Brix & Mortar BFI
Archive treatments for a BFI trailer
2D MOTION DESIGN3D MOTION DESIGNVFX
While working at Ratchet I was tasked with creating a series of shots for promotional material to help sell the long form documentary they were helping create. This included treatments for newspaper headlines and archive footage, which would be used in the promos as well as the final cuts of the documentary.
This then extended into creating further archive treatments at a later date for a trailer to be shared with the BFI as part of the film's general promotional material.

Motion Designer
3D Generalist
VFX Compositor
In collaboration with
Daniyal Harris-Vajda









Breakdown of the closeup shot from the first sequence
Development Breakdown




Breakdown of the archive footage treatment
To create the archive treatments I had to firstly make the stock footage feel more nostalgic, so I layered up a selection of footage textures I have in my bank of assets to help make it feel more like it was shot on a Super8 camera and projected onto the wall
behind the subject.
For the wide shots I then had to take the footage of the subject and rotoscope them out, as well as create a clean plate in Photoshop and a depth pass
to be used in Cinema4D.
In C4D I used the depth pass to create a rough displacement on a plane in order to help add realism to the shot.
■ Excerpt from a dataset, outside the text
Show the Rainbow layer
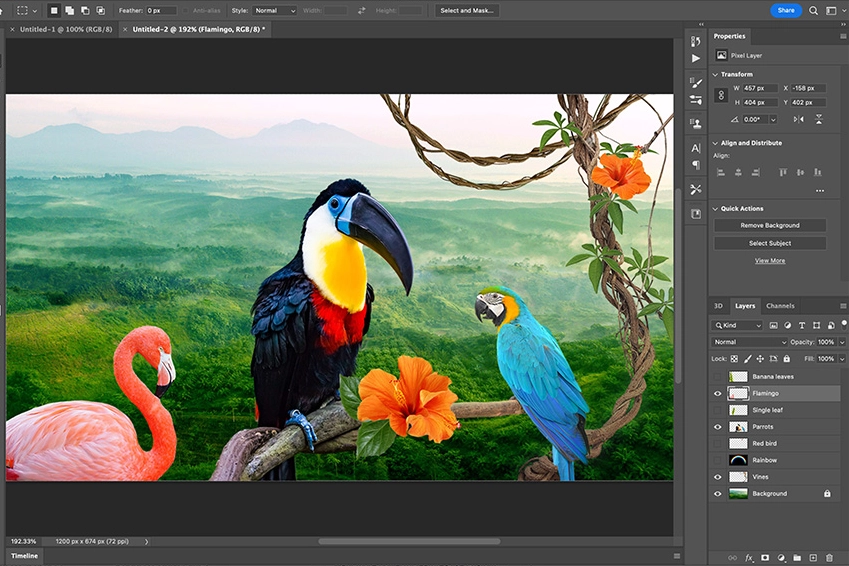The image size is (849, 566). pyautogui.click(x=717, y=460)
I then used the Super8-style footage and projected in onto the plane.
Once this was rendered out for the entirety of the footage I would then take this back into After Effects and composite the footage onto the back wall behind the subject and layer back in the rotoscoped subject and add any final glows to add realism.
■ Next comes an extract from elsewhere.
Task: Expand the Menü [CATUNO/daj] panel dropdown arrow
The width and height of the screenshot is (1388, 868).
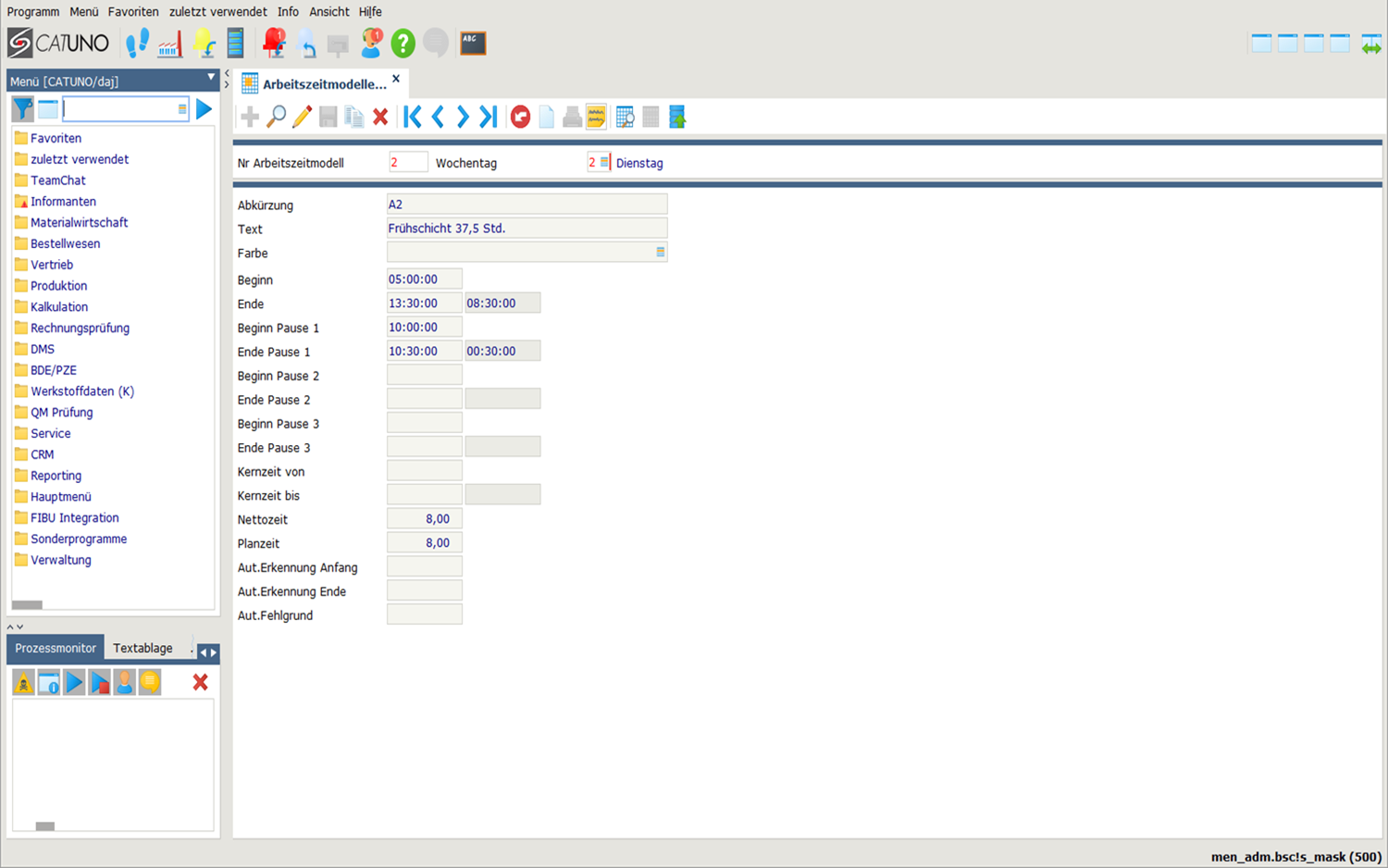Action: coord(211,78)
Previously for the closeup shots the archive was restricted to only the eyes, for which I used the After Effects plugin Lockdown to track the eyes and mask them manually to get a refined outcome.
This was changed for the BFI trailer so that the archive would be on the side of the subject's face. This allowed it to be much larger in frame, and thus more visible to the audience.
To achieve this I had to rotoscope the person before creating a depth pass. Then I used the depth pass as a displacement map to warp the archive footage over the contours of the subject's face. Refinements were then manually masked in, as well as layers of glow added to make it look like the footage was being projected in-shot.
The final step was to add all 3 treatments together and transition between them with some film burn and light leak effects. The order of them would depend on whether the section is to transition into archive footage (wide shot > eyes closeup > full frame) or
out of it (full frame > eyes closeup > wide shot).
I also was tasked with creating a treatment for newspaper headlines to be used throughout
the documentary. For this I felt they had to be bold enough to stand out yet legible in a short duration. The impact is driven through extreme camera closeups on keywords, and flash inverting the colours during camera transitions.